Russia, US Perceptions Hit 4-Year Low – Poll

MOSCOW, May 23 (RIA Novosti) – Russian and US perceptions of each other’s role in the world have deteriorated over the past year, hitting their lowest point since 2009, according to a new survey commissioned by the BBC World Service.

According to the 2013 Country Ratings poll conducted by GlobeScan/PIPA, 23 percent of those surveyed in America have a “mainly positive” view of Russia’s influence in the world, 28 percent have a “neutral” view or did not answer, while 59 percent have a “mainly negative” view.

For the same year, just 17 percent of Russians view the United States’ influence in the world as “mainly positive,” with 30 percent either viewing it as “neutral” or not answering, and 53 percent saying that the US influence globally was “mainly negative.”

This means that, on each side, a higher percentage of respondents have a negative view of the other side than the combined figures for those who have a positive or neutral view. The last time this was observed was in 2009.

The year 2008 was a high point in terms of US views of Russian influence, with 45 percent of respondents classing Russia’s global influence as “mainly positive.”

For Russian views of the US, 2011 was the high point, with 38 percent of respondents classing the United States’ role as “mainly positive.”

The low point – on both sides – came in 2009, when 18 percent of those polled in the US had a positive view of Russia’s global influence, with 64 percent classing it as “mainly negative.”

In 2009, GlobeScan’s chairman Doug Miller explained the results by saying “as for Russia, the more it acts like the old Soviet Union, the less people outside its borders seem to like it.”

The 2009 survey suggested that “Russia’s military action against Georgia and increasing limitations on civil rights may be affecting American and European attitudes, and US and European criticism of Russia may be affecting Russian attitudes.”

That year, just 7 percent of Russian respondents classed the US as having a “mainly positive” influence in the world, while 65 percent deemed it “mainly negative.”

The fieldwork for that research was conducted between November 21, 2008 and February 1, 2009, less than six months after the Russia-Georgia conflict of August 2008, but most polling was carried out before Russian gas supplies to Ukraine and Europe were interrupted in January 2009.

This year’s survey covers a period – December 2012 to April 2013 – that has seen tensions rise between the US and Russia over adoption, missile defense and several spy scandals.
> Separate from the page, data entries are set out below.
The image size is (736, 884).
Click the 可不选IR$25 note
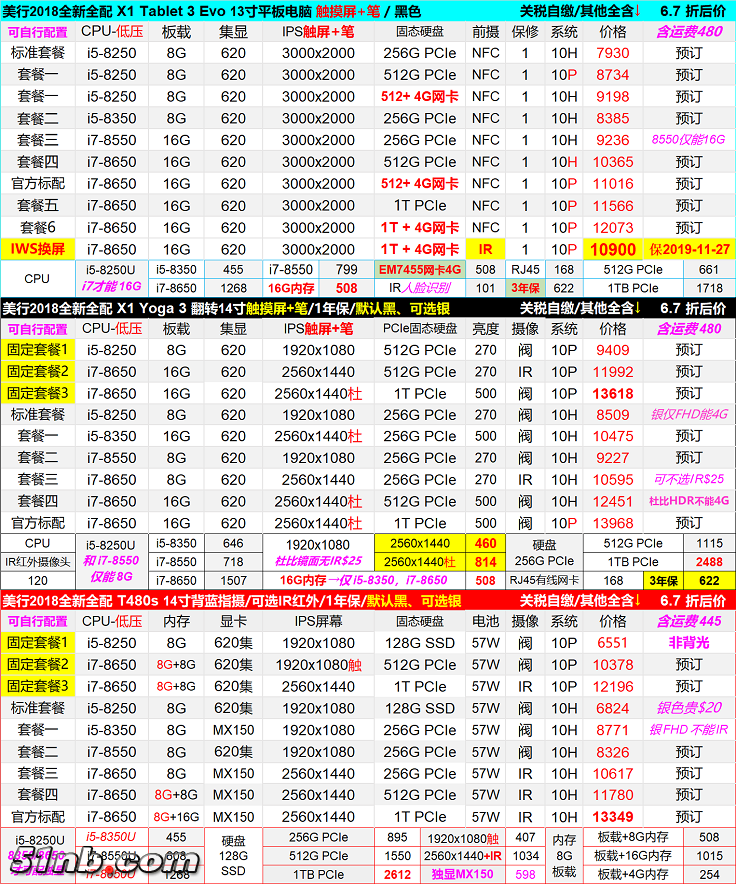[689, 480]
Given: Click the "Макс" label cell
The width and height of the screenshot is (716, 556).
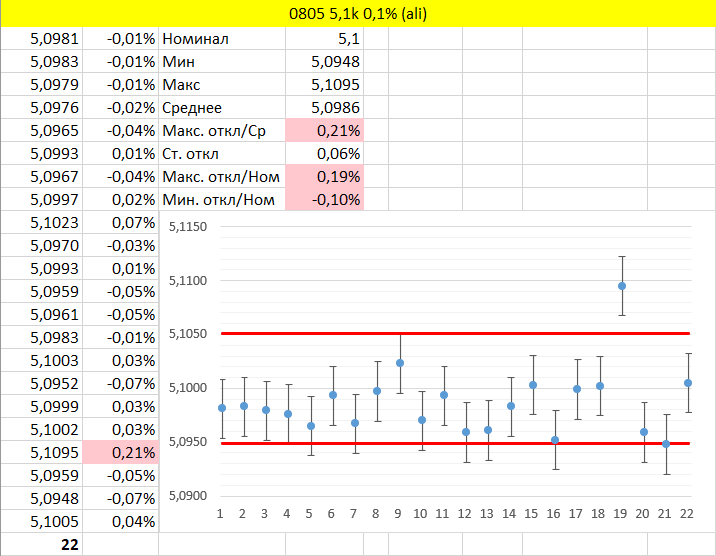Looking at the screenshot, I should coord(222,85).
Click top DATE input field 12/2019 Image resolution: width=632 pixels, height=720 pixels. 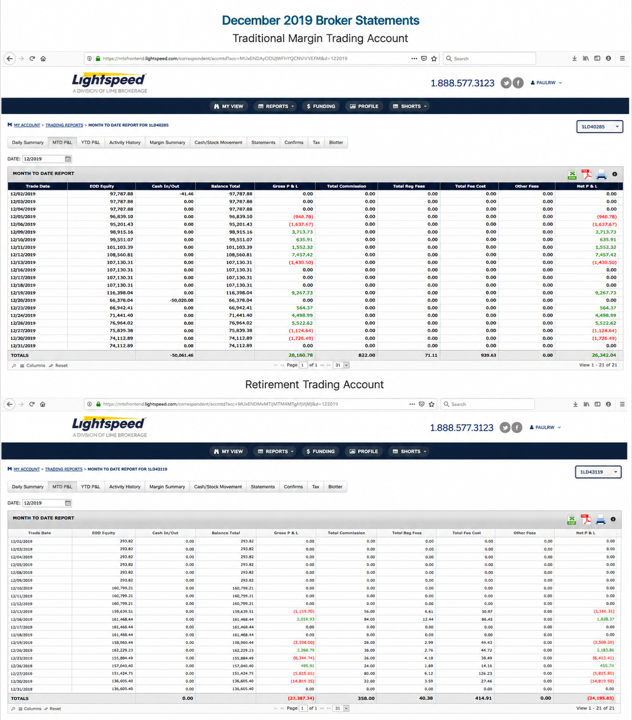tap(44, 159)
The recent results for Russia and the US are part of longer-term research carried out by the pollster, which has been tracking perceptions of certain countries since 2005. This year, GlobeScan/PIPA asked 26,299 people around the world to rank 16 countries and the EU on whether their global influence is “mostly positive” or “mostly negative.” The margin of error per country ranges from +/- 3 percent to +/- 4.9 percent, 19 times out of 20, GlobeScan/PIPA said.